Three-dimensional (3D) printing has become a common technique for fabricating scaffolds and devices with high structural complexity and precision for tissue engineering applications [310]. It is extremely important to design printable biodegradable PUs to meet the urgent needs of the scaffolds with regular, complex, or biomimetic structures. Because a PU has a high melting temperature due to high hydrogen bonding, it is difficult to print using the common melt extrusion printing technique, although some non-degradable PUs has been printed using melt extrusion [311,312]. As a solution, the WBPU may be a good option for printing. Hsu group developed a series of printable water-dispersible WBPUs [130,[203], [204], [205],211,212,313]. In their report [204], a WBPU based on PCL, PDLLA, IPDI, DMPA, and ethylenediamine was used for extrusion-based 3D bioprinting. It can be combined with gelatin to form a double network hydrogel utilizing chelation and thermal gelation [205]. On the other hand, new chemical structure of the biodegradable polyurethane is helpful. Recently, the PU from a random copolymer of PLA and PCL (50/50) and BDI-BDO-BDI-BDO-BDI was melted and extrusion-printed [206,207]. These cases provide evidence that it is achievable to develop printable, biodegradable PUs through molecular design.

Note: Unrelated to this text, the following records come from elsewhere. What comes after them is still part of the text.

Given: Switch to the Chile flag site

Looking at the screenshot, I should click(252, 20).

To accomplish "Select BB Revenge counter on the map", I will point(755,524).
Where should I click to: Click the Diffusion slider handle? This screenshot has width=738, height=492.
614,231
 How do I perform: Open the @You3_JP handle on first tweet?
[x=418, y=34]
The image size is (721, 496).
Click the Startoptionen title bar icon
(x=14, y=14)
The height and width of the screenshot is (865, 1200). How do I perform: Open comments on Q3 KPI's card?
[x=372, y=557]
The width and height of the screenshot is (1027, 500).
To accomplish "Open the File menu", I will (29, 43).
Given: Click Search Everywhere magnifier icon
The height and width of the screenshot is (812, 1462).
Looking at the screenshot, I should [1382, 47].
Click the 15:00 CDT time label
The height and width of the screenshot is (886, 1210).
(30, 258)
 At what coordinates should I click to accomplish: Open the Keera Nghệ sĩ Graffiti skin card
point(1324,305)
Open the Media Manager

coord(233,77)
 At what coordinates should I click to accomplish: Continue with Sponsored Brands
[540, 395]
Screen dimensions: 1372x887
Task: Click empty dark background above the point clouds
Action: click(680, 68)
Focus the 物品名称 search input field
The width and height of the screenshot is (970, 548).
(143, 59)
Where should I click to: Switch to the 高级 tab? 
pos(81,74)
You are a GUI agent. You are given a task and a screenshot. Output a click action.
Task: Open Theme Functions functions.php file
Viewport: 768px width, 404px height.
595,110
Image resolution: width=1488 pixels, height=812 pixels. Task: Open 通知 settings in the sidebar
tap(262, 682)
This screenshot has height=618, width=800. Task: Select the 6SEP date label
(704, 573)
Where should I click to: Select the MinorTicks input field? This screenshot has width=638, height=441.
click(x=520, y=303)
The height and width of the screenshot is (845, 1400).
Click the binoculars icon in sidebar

Recent studies of designing biomaterials with “immunomodulating” capability is worthy to be noted [314]. Common strategies in the design of immunomodulatory biomaterials include alteration of material properties, incorporation of bioactive molecules, and introduction of natural macromolecules [314,315]. A recent study investigated the impact of polyurethane surface roughness on its immune response. The surface roughness in the micrometer range on polyurethane had no effect on the pro-inflammatory immune response [316]. Santerre group developed an immunomodulatory polar-hydrophobic-ionic (D-PHI) polyurethane from LDI, PHC, HEMA, MMA and MAA [[317], [318], [319]]. Its immunomodulating capability is reflected by reducing the exposure of the Fab region of immunoglobulin G (IgG) which is a strong supporter of long-term macrophage adhesion, thus attenuating pro-inflammatory monocyte activation [320]. Nanoparticles made from carboxyl-functionalized waterborne polyurethane (IPDI, PCL diol, DMPA and EDA) can induce autophagy activation and immune suppression in macrophages by transporting Ca²⁺ from culture medium to macrophages [321]. The strategy of combining polyurethane with natural materials, silk fibroin or chitosan, has also been reported to promote diabetic burn wound healing through immunomodulation [322,323]. Surface coating of poly-d-lysine on unsaturated PUs also effectively induced M2 polarization in vivo and resulted in a thin tissue encapsulation [324]. With these promising results, the new PU with immunomodulating function will be a new focus and a hot point in the future.

In conclusion, these biodegradable thermoplastic PUs showed tunable biological, mechanical, and physio-chemical properties through chemical design to meet the requirements of tissue repair. They can also be manufactured into a variety of scaffolds for tissue repair and regeneration. Through molecular design and novel application inspiration, these biodegradable PU-based implants are highly promising to be translated from bench to bedside.

Conflict of interest

Authors declare no conflict of interest.